● REQUIRED ACTION: Output the whole listing below. Keep it exact.
▬▬▬▬▬▬▬▬▬▬
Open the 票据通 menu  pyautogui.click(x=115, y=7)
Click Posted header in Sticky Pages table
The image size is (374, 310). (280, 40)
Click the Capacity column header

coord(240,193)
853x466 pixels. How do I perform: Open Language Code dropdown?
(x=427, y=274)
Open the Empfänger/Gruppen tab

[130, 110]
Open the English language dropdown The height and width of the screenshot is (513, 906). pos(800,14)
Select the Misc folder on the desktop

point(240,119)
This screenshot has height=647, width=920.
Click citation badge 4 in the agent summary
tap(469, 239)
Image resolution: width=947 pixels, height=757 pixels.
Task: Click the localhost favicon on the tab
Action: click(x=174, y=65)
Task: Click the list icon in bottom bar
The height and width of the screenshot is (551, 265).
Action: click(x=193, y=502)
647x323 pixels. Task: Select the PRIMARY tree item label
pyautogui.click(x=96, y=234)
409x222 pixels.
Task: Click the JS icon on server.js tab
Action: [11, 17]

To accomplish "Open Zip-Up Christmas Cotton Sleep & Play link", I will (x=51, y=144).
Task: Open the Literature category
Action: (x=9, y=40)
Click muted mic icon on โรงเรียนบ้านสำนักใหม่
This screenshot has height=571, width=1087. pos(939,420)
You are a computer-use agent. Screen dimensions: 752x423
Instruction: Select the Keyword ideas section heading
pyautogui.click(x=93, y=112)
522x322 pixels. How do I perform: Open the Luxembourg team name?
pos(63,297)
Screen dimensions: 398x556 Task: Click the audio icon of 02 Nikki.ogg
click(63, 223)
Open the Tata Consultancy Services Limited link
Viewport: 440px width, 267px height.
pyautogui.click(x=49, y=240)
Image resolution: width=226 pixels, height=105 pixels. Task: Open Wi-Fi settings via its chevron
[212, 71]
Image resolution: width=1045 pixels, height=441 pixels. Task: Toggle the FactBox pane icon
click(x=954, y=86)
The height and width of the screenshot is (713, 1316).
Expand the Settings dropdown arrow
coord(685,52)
▬▬▬▬▬▬▬▬▬▬
● ANSWER SECTION:
Open the 票据通 menu  pyautogui.click(x=115, y=7)
Click Posted header in Sticky Pages table
The image size is (374, 310). (280, 40)
Click the Capacity column header

coord(240,193)
853x466 pixels. How do I perform: Open Language Code dropdown?
(x=427, y=274)
Open the Empfänger/Gruppen tab

[130, 110]
Open the English language dropdown The height and width of the screenshot is (513, 906). pos(800,14)
Select the Misc folder on the desktop

point(240,119)
This screenshot has height=647, width=920.
Click citation badge 4 in the agent summary
tap(469, 239)
Image resolution: width=947 pixels, height=757 pixels.
Task: Click the localhost favicon on the tab
Action: click(x=174, y=65)
Task: Click the list icon in bottom bar
The height and width of the screenshot is (551, 265).
Action: click(x=193, y=502)
647x323 pixels. Task: Select the PRIMARY tree item label
pyautogui.click(x=96, y=234)
409x222 pixels.
Task: Click the JS icon on server.js tab
Action: [11, 17]

To accomplish "Open Zip-Up Christmas Cotton Sleep & Play link", I will (x=51, y=144).
Task: Open the Literature category
Action: (x=9, y=40)
Click muted mic icon on โรงเรียนบ้านสำนักใหม่
This screenshot has height=571, width=1087. pos(939,420)
You are a computer-use agent. Screen dimensions: 752x423
Instruction: Select the Keyword ideas section heading
pyautogui.click(x=93, y=112)
522x322 pixels. How do I perform: Open the Luxembourg team name?
pos(63,297)
Screen dimensions: 398x556 Task: Click the audio icon of 02 Nikki.ogg
click(63, 223)
Open the Tata Consultancy Services Limited link
Viewport: 440px width, 267px height.
pyautogui.click(x=49, y=240)
Image resolution: width=226 pixels, height=105 pixels. Task: Open Wi-Fi settings via its chevron
[212, 71]
Image resolution: width=1045 pixels, height=441 pixels. Task: Toggle the FactBox pane icon
click(x=954, y=86)
The height and width of the screenshot is (713, 1316).
Expand the Settings dropdown arrow
coord(685,52)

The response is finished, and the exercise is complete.